DanceWorks presents
The Vision Impure
Choreography by Noam Gagnon, Nigel Charnock, Daniel Léveillé
Part of Harbourfront Centre’s NextSteps Series
November 6 & 7 @ Enwave Theatre
By Tina Chu
I’ve been stacking anticipation onto the empty stage for the past half hour and as the lights dim, I’m overcome by the stillness hushing the audience, a stillness that produces what I’ve been waiting for all week, Noam Gagnon in his solo performance, The Vision Impure.
Beginning with his own choreography, Gone, Unfold me, and A few, Gagnon navigates through an experience of situating oneself in loss and mending. Punctuated by films composed through the combined efforts of Gagnon, Aram Cohen, and Jaimie Griffiths, the use of multimedia intensifies Gagnon’s movements and helps to immerse the audience without being overpowering. Though, to overpower a performer like Gagnon is probably not an easy undertaking.

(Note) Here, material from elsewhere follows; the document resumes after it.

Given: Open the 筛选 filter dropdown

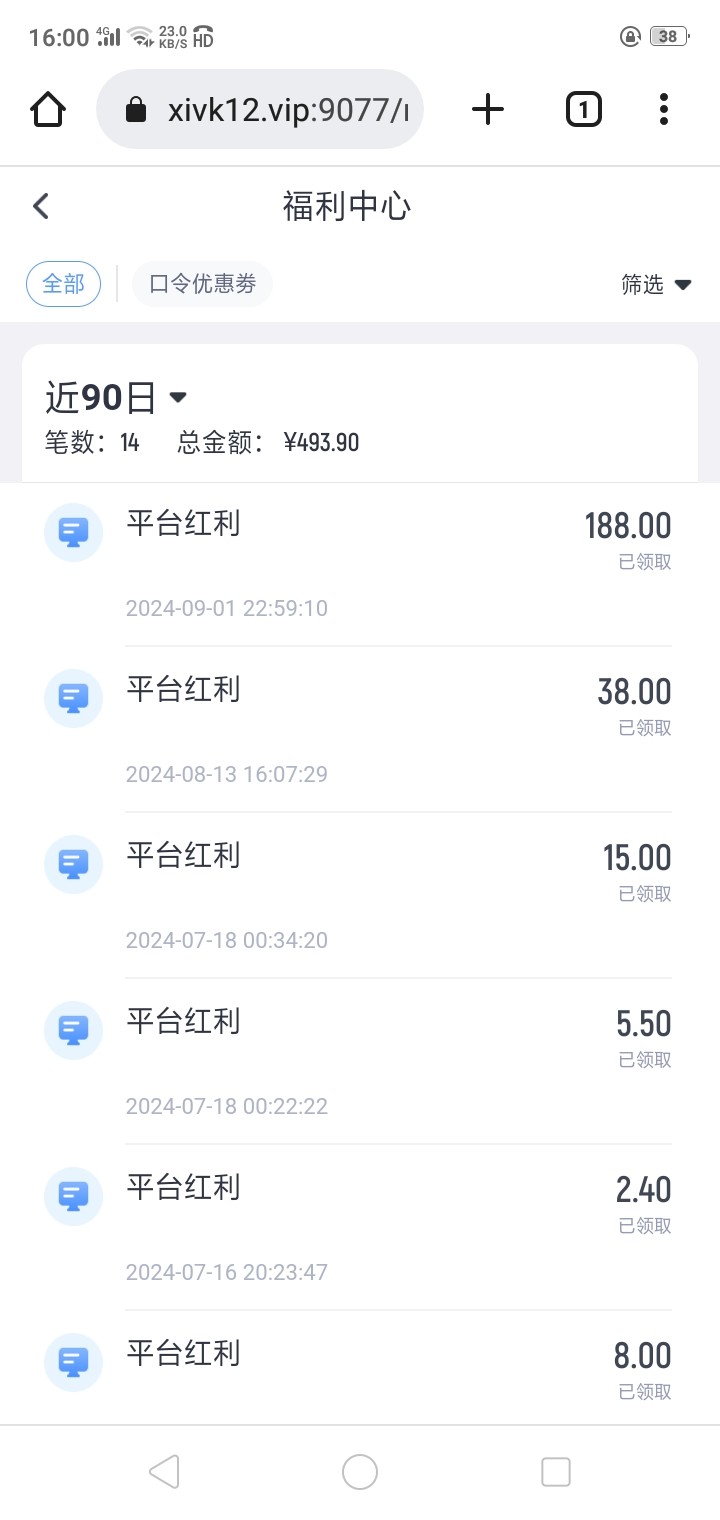Looking at the screenshot, I should point(656,284).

Startling and thrillingly beautiful, Gagnon’s choreography holds the entire audience in breathless suspense as he saturates his body with the full momentum of insignificant gestures — a twist of the head, a bend of the fingers, and amplifies these otherwise negligible signs into shocking extensions of body and space. At once his body is yielding and resisting, enacting trauma, writhing, yet flickering between an agonized desperation and a dazzling resilience.
After Gagnon’s stark choreography, Nigel Charnock’s When that I was bursts onto the stage in an eruption of blaring music and strobe lights. At first the audience is disoriented, haunted by the deeply somber tone of Gone, Unfold me, and A few, but Gagnon’s charisma is so magnetic, it takes only moments to adjust and be taken to wherever Gagnon moves towards. And where the audience finds themselves is a space of absurd and flirtatious moments unified by Gagnon the comedian, the striptease, the lover, and versatile performer.

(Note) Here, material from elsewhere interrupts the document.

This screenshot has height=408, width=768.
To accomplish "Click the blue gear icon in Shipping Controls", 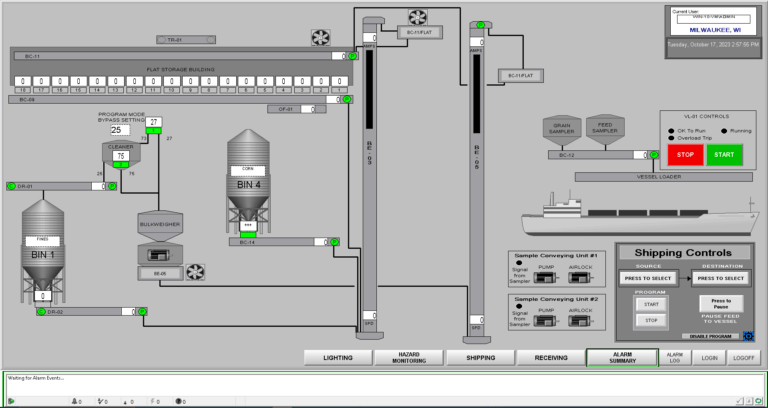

Charnock’s vision has Gagnon dancing to stand-up comedy, musical remixes and classics, spoken word, and, the most enthralling of them all, Gagnon’s own, live recitation of personal anecdotes en français. Though the complex pastiche is divergent within itself — at once, seductive, outrageously silly, tragic, then ecstatic — it never fails to delight and extract howls of laughter from the audience.
Following Charnock’s boisterous choreography, Daniel Léveillé’s is comparatively understated — even its title, Untitled No. 1, is an acute contrast. Set to clips of Outkast’s high-energy drum and bass beats then abrupt gaps of silence, the piece is a series of controlled, repeated, yet at times, wavering stances and movements. Its rhythmic cycle is reminiscent of a clock ticking, and, as a clock does, it seems to physically manifest and represent the passage of time.
On the whole, I feel ill-equipped to parse the meaning of Gagnon’s bare movements in Untitled No. 1. The only signals I am able to definitively discern are those conveying the piece’s end, which occurs subtly, culminating in two motions of the hand. Vanishing in an instant, it leaves me feeling stranded, as if at the end of a visual broken telephone, certain only of having missed the necessary indicators.
This difficulty and uncertainty is what makes Untitled No. 1 a potent finish to Vision Impure. “Neither the sun nor death can be looked at steadily,” quotes the performance’s program, a maxim credited to François, Duc de la Rouchefoucauld and like this maxim, Gagnon’s performance lays bare the inexistence of static meaning and cites perception as a phenomenon steady only in its imperfections and constant oscillation.